I guess I can understand David Broder not being cognizant of using "the Google", though basic history awareness would be nice, but how about his editors engaging in some fact checking?
But then maybe ol' Davey, George Will and Krauthammer share the same editors? That's a lot of error for one person to catch.
Today "the Dean" says this:
Consider the precedent that would be set if a major piece of social legislation were to be passed with a states' rights provision. Imagine, for example, if Franklin Roosevelt had signed the first Social Security law with the proviso that any states with Republican governors and legislatures could exempt themselves from its coverage...
That issue was settled in the realm of economic policy during FDR's second term, after enough new Supreme Court justices were seated to uphold the New Deal measures an earlier conservative majority had struck down. In the area of civil rights, Lyndon Johnson and a Democratic Congress put an end to the doctrine of states' rights.
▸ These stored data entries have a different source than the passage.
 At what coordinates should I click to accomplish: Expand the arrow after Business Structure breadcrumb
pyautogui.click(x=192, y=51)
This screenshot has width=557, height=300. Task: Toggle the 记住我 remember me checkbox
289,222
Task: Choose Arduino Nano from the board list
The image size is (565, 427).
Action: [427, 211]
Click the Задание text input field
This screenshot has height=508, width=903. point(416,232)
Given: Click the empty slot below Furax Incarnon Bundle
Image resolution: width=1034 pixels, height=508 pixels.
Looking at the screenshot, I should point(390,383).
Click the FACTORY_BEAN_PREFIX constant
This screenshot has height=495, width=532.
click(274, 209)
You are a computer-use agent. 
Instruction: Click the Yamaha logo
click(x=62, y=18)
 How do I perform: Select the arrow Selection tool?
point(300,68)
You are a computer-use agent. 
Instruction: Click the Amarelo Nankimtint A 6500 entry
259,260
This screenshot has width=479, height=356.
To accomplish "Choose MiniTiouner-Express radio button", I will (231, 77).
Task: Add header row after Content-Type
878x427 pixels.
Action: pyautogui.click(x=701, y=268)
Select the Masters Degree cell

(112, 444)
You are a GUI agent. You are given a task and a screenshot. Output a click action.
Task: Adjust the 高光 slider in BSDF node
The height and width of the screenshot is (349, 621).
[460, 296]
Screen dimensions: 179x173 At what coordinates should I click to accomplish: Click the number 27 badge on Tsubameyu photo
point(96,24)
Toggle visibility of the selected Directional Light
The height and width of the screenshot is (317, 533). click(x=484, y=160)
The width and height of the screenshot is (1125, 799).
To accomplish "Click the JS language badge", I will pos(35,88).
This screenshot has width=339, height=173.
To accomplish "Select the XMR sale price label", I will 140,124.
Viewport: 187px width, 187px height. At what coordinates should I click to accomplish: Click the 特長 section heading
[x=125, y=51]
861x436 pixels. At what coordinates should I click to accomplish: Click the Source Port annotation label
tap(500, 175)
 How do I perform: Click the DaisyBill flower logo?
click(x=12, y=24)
That must be why when Medicare/Medicaid was passed during LBJ's Administration it included an "Opt-Out" provision, because the issue was all "settled".
Forget whatever short-comings there are of an "opt-out" and the Senate's bill, and there are many, to boldly assert it is bad because it is uses an invalid, unworkable, untried, concept for health care policy is either the product of result-driven stupidity or a plain-old lie. Broder, you don't like Harry Reid, laughably for all the wrong reasons, it does not excuse sloppy falsehoods.